Tina recommends adopting a ‘progress over perfection’ mindset. “Reframe the task as an opportunity for growth rather than a performance,” she says. “Remember, starting imperfectly is better than not starting at all. Treat the task as a draft or trial run. For example, if cleaning the kitchen feels overwhelming, start with one area and remind yourself: ‘It doesn’t need to be spotless, just better than it was.’”
Make it feel manageable
“When a task feels overwhelming, it often activates your brain’s amygdala, which perceives the situation as a threat, even if it’s just the size or complexity of the task at hand,” says Tina. “This stress response can suppress the prefrontal cortex, the part of your brain responsible for planning, organisation, and breaking things down into manageable steps. This is why tasks can feel paralysing when they appear too big to tackle all at once.”
Finding ways to make it feel less overwhelming can help. “Breaking tasks into smaller, actionable steps helps shift this mental load. By focusing on just one piece at a time, you reduce your amygdala’s stress response and re-engage your prefrontal cortex, making the task feel less daunting.”

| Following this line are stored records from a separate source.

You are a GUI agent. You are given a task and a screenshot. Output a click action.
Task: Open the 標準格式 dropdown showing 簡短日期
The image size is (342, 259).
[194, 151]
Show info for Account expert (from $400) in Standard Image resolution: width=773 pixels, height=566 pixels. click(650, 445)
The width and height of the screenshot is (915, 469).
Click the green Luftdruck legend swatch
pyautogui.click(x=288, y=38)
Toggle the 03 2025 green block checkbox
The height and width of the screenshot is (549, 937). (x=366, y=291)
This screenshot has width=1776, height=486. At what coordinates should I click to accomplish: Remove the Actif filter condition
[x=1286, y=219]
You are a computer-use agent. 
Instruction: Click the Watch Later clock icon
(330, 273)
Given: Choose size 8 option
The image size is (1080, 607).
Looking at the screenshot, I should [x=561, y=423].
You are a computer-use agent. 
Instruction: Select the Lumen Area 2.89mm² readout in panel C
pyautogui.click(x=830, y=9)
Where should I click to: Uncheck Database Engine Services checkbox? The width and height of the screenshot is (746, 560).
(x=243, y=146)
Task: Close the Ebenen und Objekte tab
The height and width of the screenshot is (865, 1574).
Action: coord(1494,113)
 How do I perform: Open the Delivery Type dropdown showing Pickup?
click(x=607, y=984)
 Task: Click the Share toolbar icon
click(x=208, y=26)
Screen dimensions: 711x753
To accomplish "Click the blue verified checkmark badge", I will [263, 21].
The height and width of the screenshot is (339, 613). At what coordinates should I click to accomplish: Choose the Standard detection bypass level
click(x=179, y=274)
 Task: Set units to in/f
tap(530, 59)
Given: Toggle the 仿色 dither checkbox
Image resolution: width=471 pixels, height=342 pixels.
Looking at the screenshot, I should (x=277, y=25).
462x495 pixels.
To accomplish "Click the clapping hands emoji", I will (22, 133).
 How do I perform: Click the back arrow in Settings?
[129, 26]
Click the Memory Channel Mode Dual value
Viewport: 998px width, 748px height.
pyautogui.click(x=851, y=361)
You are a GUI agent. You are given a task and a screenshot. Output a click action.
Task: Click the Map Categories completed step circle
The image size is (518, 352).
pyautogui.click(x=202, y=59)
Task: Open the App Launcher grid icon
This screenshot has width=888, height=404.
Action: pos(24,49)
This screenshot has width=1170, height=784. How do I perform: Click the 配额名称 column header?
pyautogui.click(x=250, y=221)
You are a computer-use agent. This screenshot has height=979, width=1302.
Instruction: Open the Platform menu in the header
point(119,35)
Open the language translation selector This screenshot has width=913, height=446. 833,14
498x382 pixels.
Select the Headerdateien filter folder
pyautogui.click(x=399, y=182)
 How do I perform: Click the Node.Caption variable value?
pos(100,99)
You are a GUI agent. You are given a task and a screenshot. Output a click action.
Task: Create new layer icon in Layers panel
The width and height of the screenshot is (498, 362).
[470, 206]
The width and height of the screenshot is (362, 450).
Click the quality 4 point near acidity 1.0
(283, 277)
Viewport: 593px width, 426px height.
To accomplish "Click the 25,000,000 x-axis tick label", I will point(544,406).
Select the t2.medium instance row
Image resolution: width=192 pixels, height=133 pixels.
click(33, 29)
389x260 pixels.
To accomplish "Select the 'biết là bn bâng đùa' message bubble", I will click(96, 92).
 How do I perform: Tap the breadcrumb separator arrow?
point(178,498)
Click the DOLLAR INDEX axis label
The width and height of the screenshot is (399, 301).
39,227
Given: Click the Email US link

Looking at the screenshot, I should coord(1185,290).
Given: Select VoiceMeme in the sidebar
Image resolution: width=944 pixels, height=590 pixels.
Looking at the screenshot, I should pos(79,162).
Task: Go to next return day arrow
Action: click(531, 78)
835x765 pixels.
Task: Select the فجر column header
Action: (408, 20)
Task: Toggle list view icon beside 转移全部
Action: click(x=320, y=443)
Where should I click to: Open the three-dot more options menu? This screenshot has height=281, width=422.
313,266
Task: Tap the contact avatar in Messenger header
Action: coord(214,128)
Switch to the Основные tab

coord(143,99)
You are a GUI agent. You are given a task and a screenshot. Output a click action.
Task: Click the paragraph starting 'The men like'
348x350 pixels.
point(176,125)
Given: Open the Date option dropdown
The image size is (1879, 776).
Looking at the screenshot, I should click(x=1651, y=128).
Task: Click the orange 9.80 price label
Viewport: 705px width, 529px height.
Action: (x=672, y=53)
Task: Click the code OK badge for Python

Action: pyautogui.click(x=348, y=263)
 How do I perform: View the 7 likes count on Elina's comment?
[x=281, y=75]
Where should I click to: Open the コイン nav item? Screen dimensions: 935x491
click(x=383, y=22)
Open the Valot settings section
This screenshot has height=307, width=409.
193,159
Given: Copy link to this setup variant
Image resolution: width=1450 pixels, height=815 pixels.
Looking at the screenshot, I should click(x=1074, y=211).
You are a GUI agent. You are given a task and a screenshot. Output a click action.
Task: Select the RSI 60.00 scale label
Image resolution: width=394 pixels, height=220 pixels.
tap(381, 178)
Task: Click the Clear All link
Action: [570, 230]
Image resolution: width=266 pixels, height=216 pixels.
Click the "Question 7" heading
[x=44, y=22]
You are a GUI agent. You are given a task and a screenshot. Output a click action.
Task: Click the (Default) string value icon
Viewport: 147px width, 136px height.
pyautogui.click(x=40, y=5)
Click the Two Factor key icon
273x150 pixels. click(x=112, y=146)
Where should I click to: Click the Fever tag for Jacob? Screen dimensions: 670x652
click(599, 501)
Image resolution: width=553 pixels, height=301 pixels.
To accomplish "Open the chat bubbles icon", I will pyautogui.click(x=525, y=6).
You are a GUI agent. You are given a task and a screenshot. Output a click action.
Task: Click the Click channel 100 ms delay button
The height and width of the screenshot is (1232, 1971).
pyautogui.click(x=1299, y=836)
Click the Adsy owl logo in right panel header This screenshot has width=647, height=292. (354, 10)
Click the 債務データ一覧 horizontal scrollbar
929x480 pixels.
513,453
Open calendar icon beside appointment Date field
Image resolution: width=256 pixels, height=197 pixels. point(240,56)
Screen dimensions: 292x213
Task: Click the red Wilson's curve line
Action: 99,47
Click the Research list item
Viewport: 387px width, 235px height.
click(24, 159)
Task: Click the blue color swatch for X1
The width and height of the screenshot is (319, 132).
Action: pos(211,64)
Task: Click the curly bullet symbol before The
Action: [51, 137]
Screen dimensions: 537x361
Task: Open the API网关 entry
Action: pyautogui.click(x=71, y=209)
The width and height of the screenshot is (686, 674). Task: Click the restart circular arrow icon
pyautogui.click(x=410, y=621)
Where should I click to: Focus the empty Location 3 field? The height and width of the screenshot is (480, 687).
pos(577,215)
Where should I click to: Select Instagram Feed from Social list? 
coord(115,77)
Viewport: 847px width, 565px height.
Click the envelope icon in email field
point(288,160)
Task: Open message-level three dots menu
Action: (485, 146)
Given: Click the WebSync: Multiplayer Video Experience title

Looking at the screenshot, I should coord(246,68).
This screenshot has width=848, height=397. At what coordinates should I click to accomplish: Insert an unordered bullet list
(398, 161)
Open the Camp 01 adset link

Techniques can include writing down or visualising the ‘chunks’ of the task. For example, says Tina, if it’s cleaning the kitchen, break it down into specific segments, like wiping the counters, unloading the dishwasher, and sweeping the floor. Celebrate each time you complete one ‘chunk’ of the task. “Rewarding progress sends positive signals to your brain, releasing endorphins to create the motivation to keep going,” explains Tina.
Tap into your motivation
“It helps to identify intrinsic motivators (internal reasons for doing the task) and pair them with external rewards,” says Tina. “Intrinsic motivation might involve reframing the task as an act of self-care, an accomplishment, or something in alignment with your values. External rewards – like a treat, break, or acknowledgment – can act as a bonus for completing smaller steps.”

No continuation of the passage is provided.